3. La société Israa Voyages s'est bornée, dans sa requête d'appel, à reproduire, intégralement et exclusivement, le texte de sa demande de première instance. Par suite, en application des dispositions de l'article R. 411-1 du code de justice administrative, et ainsi que le fait valoir le ministre de l'économie, des finances et de la relance, cette requête est irrecevable.

4. Il résulte de tout ce qui précède que la société Israa Voyages n'est pas recevable à demander l'annulation du jugement par lequel le tribunal administratif de Paris a rejeté sa demande.
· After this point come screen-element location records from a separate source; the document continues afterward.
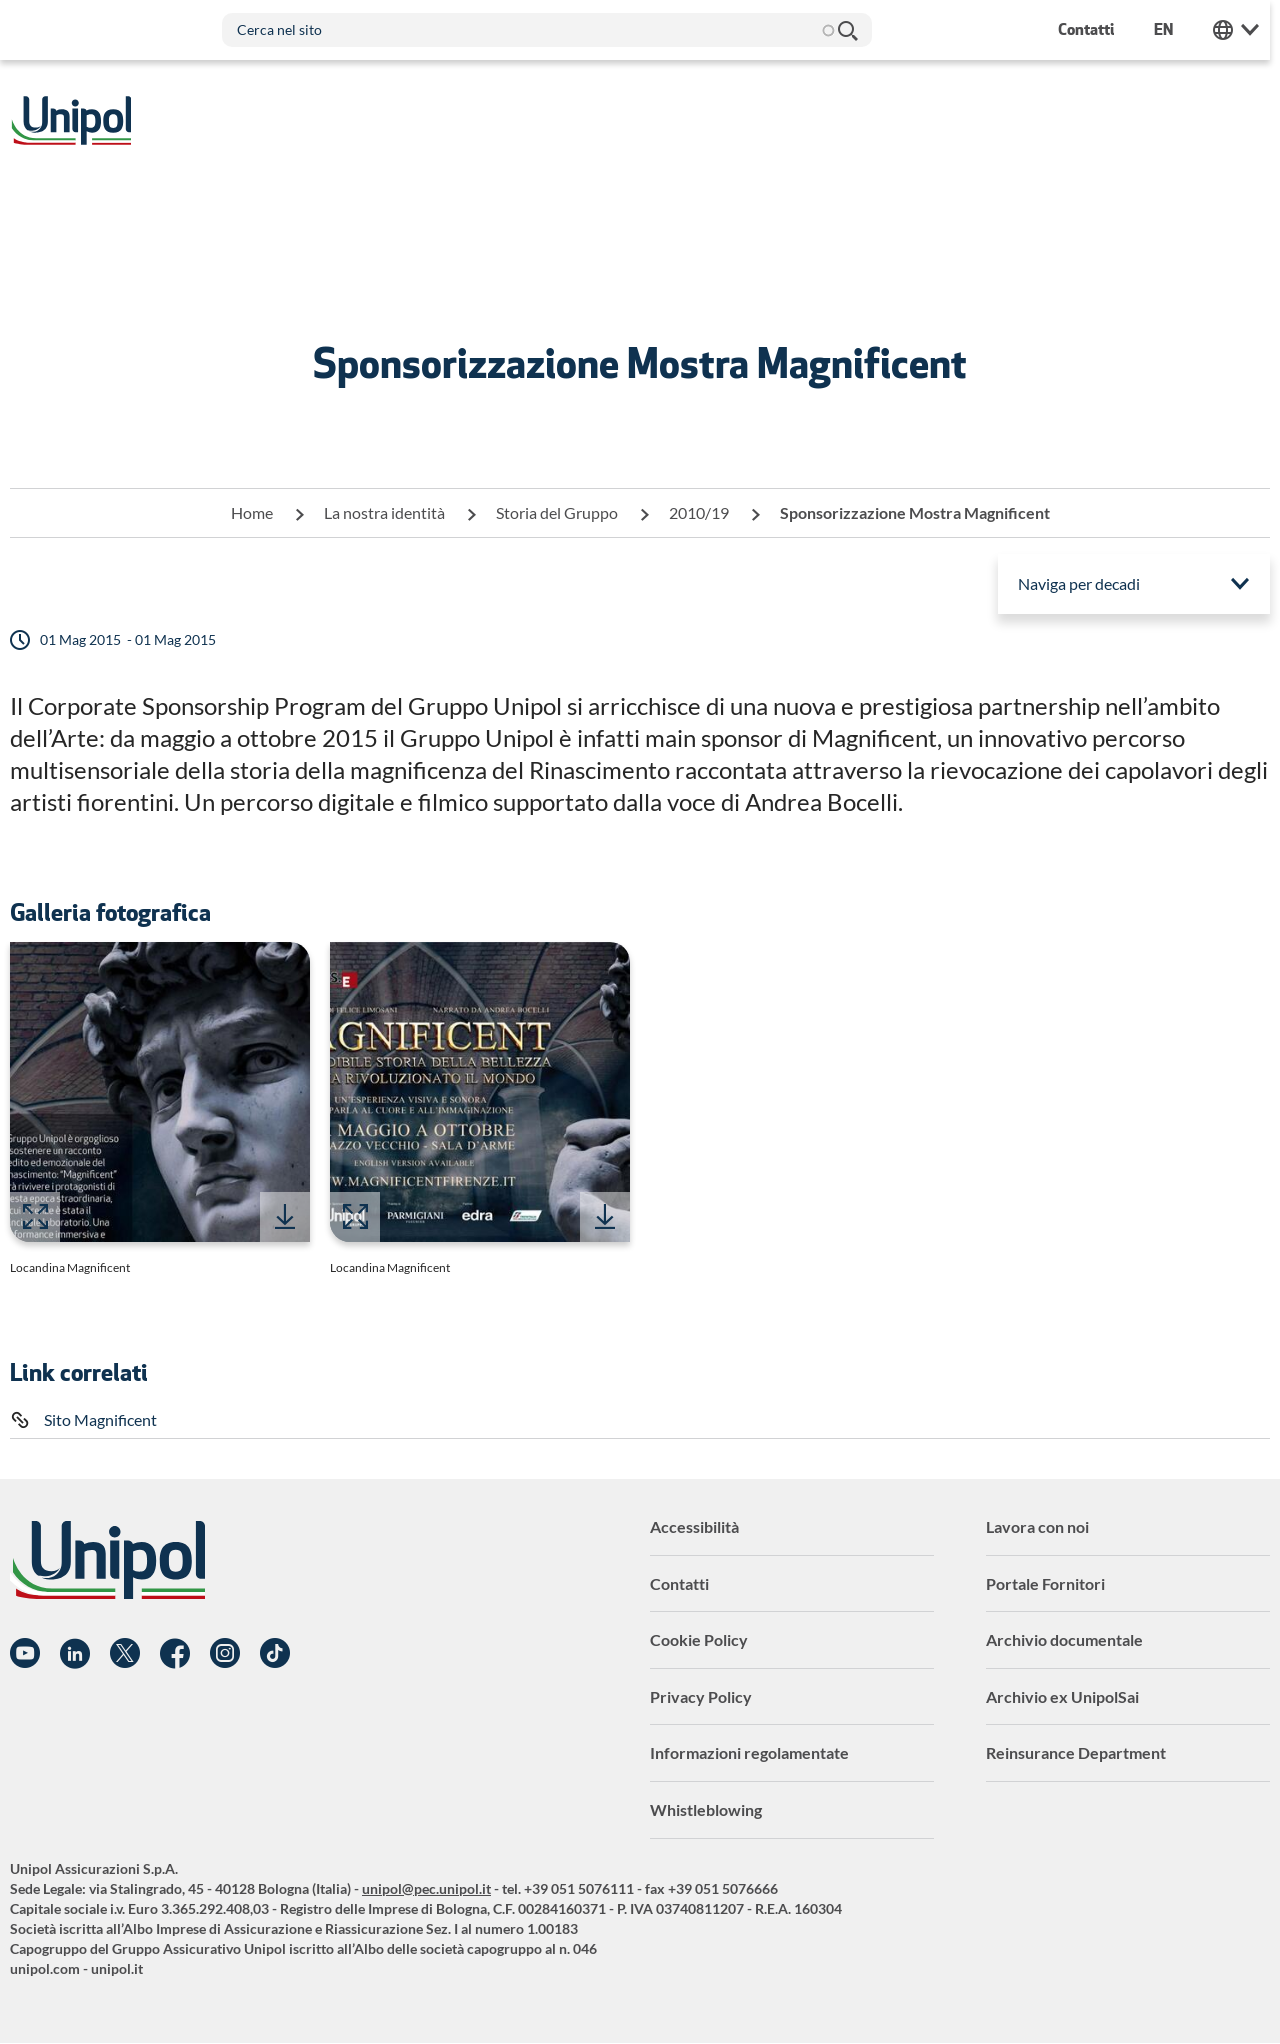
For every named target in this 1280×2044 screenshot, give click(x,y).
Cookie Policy (699, 1639)
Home (252, 512)
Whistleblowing (706, 1809)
Par suite, sa requête doit être rejetée.

DÉCIDE :

Article 1er : La requête de la société Israa Voyages est rejetée.

Article 2 : Le présent arrêt sera notifié à la société Israa Voyages et au ministre de l'économie, des finances et de la souveraineté industrielle et numérique.

Copie en sera adressée à la direction régionale des finances publiques d'Ile-de-France et de Paris.

Délibéré après l'audience du 1er décembre 2022, où siégeaient :

- Mme Vinot, présidente,

- Mme Vrignon-Villalba, présidente assesseure,

- M. Aggiouri, premier conseiller.

Rendu public par mise à disposition au greffe, le 14 décembre 2022.

Le rapporteur,

K. ALa présidente,

H. VINOT

La greffière,

E. VERGNOL

La République mande et ordonne au ministre de l'économie, des finances et de la souveraineté industrielle et numérique en ce qui le concerne ou à tous commissaires de justice à ce requis en ce qui concerne les voies de droit commun contre les parties privées, de pourvoir à l'exécution de la présente décision.